Once the line with "Task: Toggle the sidebar with the panel icon" is found, return it along with every line after it, exactly, through the end of the material.

**DATA SHOWN**
▼▼▼
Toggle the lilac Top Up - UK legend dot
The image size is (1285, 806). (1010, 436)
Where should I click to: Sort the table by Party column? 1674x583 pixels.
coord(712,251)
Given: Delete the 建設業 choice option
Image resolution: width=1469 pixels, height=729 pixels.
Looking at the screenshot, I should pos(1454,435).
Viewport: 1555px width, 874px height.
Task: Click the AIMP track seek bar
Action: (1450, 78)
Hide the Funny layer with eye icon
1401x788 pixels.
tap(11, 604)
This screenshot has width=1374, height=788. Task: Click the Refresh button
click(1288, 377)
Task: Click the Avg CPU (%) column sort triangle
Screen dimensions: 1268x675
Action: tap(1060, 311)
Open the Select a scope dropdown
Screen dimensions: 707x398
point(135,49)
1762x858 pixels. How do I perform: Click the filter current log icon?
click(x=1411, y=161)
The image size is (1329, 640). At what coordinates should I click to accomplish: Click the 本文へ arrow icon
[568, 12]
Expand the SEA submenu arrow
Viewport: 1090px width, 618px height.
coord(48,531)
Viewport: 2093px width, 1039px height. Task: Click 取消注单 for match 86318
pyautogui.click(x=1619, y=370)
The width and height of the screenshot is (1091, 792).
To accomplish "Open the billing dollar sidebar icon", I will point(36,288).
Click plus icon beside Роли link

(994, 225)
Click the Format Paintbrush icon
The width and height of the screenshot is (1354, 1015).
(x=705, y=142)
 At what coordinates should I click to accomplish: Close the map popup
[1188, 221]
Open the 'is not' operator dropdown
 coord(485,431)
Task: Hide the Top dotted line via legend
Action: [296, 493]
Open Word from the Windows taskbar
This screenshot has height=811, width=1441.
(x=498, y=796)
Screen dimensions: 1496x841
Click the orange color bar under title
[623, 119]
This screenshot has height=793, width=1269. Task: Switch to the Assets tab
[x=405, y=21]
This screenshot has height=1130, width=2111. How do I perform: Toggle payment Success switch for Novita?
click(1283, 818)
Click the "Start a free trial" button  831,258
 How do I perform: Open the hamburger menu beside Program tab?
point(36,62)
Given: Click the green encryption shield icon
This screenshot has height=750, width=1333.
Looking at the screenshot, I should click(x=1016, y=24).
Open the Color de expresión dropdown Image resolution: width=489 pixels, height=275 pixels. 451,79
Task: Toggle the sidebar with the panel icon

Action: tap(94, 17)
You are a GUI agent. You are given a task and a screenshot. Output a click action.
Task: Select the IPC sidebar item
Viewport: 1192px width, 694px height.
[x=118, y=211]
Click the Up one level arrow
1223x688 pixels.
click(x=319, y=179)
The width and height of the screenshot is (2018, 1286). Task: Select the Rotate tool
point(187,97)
▲▲▲
**ANSWER TO THIS TASK**
Task: Toggle the sidebar with the panel icon

Action: tap(94, 17)
You are a GUI agent. You are given a task and a screenshot. Output a click action.
Task: Select the IPC sidebar item
Viewport: 1192px width, 694px height.
[x=118, y=211]
Click the Up one level arrow
1223x688 pixels.
click(x=319, y=179)
The width and height of the screenshot is (2018, 1286). Task: Select the Rotate tool
point(187,97)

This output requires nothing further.